Grèce :
répression accrue contre les migrants
27 Mai 2020
Sur le thème « encore une menace
d’Ankara », une partie de la presse grecque relaye les propos du ministre turc
des Affaires étrangères qui prévoit, avec le déclin de la pandémie, une
nouvelle vague d’immigration en Europe. Voilà qui va apporter de l’eau au
moulin du gouvernement Mitsotakis même s’il n’a pas attendu cette énième
déclaration pour stigmatiser la politique turque et pour agir contre les migrants.
Entre la nouvelle loi récemment
votée et les exactions policières contre les réfugiés, les actions n’ont pas
cessé, qu’elles soient couvertes légalement ou pratiquées en toute illégalité.
Du côté de la légalité, la loi du
8 mai officialise et renforce les procédures d’exception : un seul juge
pourra examiner le recours en appel des déboutés du droit d’asile dans un
nombre de cas plus important qu’auparavant. La détention en centre fermé sera
automatique comme pour les condamnés à l’expulsion. C’en est fini de la demande
de protection pour motif humanitaire. Le côté quasi militaire de cette justice
appliquée aux migrants est de plus en plus visible. D’ailleurs, pour régler ces
problèmes, la loi prévoit des crédits secrets utilisés « à des fins
nationales confidentielles (…) pour la protection de la sécurité nationale ».

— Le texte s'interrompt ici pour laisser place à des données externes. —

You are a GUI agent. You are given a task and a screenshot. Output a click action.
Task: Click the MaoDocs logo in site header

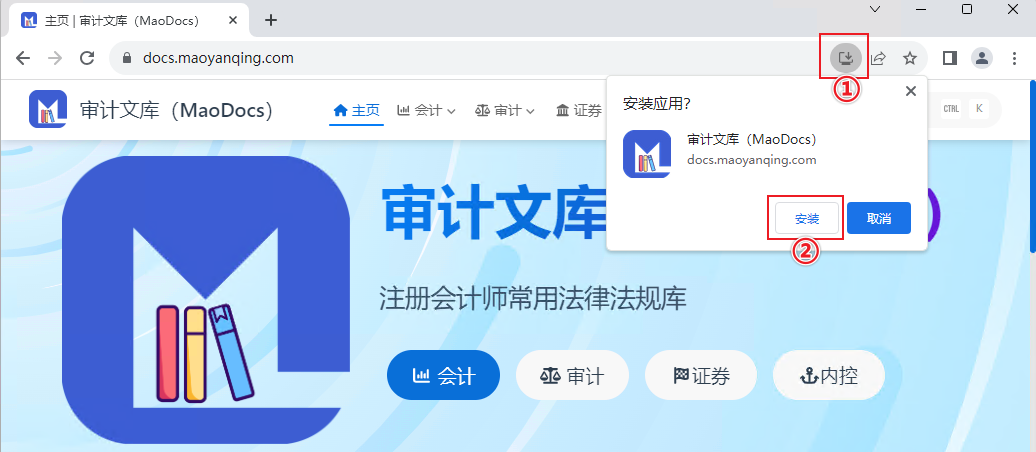(x=48, y=109)
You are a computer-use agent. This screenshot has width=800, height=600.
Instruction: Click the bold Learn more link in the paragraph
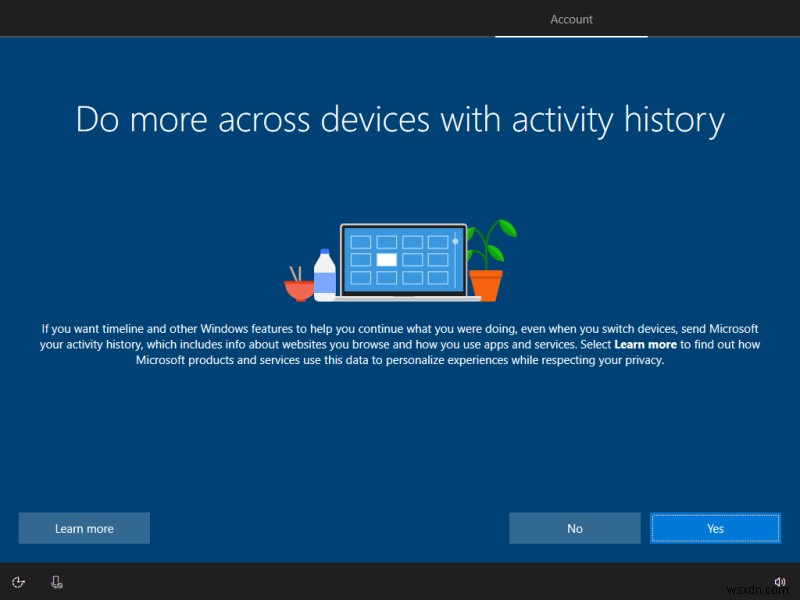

Les exactions policières et
militaires s’intensifient aussi. Début mars les milliers de réfugiés envoyés
par le gouvernement turc vers la frontière nord de la Grèce, sur le fleuve
Evros, ont eu droit aux grenades lacrymogènes et aux matraques des policiers
des deux pays. Certains Grecs armés de fusils de chasse et de leurs convictions
ultranationalistes n’ont pas hésité à faire le coup de feu contre les migrants.
Moins visibles car dissimulées par les autorités, près de 200 expulsions
secrètes ont été dévoilées récemment par un groupe d’ONG, Border Violence
Monitoring Network. La police grecque a littéralement enlevé ces réfugiés, même
dans des camps éloignés de la frontière, leur a volé leurs papiers et le peu
qu’ils possédaient, les a frappés, parfois torturés avant de les jeter hors du
pays.
Dans les îles, une autre ONG
norvégienne, Aegean Board Report, a récemment révélé qu’une quarantaine de
migrants, arrivés à Samos le 28 avril, ont disparu après avoir été emmenés par
la police portuaire. Officiellement, il n’y a eu aucune arrivée sur l’île ce
jour-là. Ils auraient été renvoyés vers la Turquie sur des embarcations de
fortune sans que les autorités turques fassent état de leur retour. Des vidéos
montrent les bateaux des gardes-côtes grecs faisant un rodéo autour des bateaux
chargés de migrants pour les effrayer et leur faire rebrousser chemin, au
risque de les faire chavirer. Gardes-côtes grecs et turcs se les renvoient
mutuellement y compris après qu’ils ont déjà accosté. S’ajoutant aux
reconduites légales, 169 migrants auraient été ainsi illégalement renvoyés de
Grèce, depuis fin mars, selon l’ONG norvégienne.
La Grèce compte plus de
70 000 réfugiés, dont près de 40 000 vivent dans les îles, dans des
camps où le manque d’eau, d’hygiène et la surpopulation sont catastrophiques.
Parmi les plus vulnérables, âgés ou malades, 2 000 ont été transférés
provisoirement dans des hôtels sur le continent. Pendant que les organisations
humanitaires font ce qu’elles peuvent, le gouvernement Mitsotakis, lui, a
choisi la manière forte et expéditive, dans la ligne de sa politique très à
droite et nationaliste. Mais que dire des gouvernements européens qui
n’accueillent même pas les quelques dizaines de réfugiés mineurs qu’ils ont
promis de prendre en charge ? Ils sont responsables de cette politique
criminelle qui pèse sur les réfugiés et sur la population du pays. Et comme
tous les commanditaires, ils s’en lavent les mains.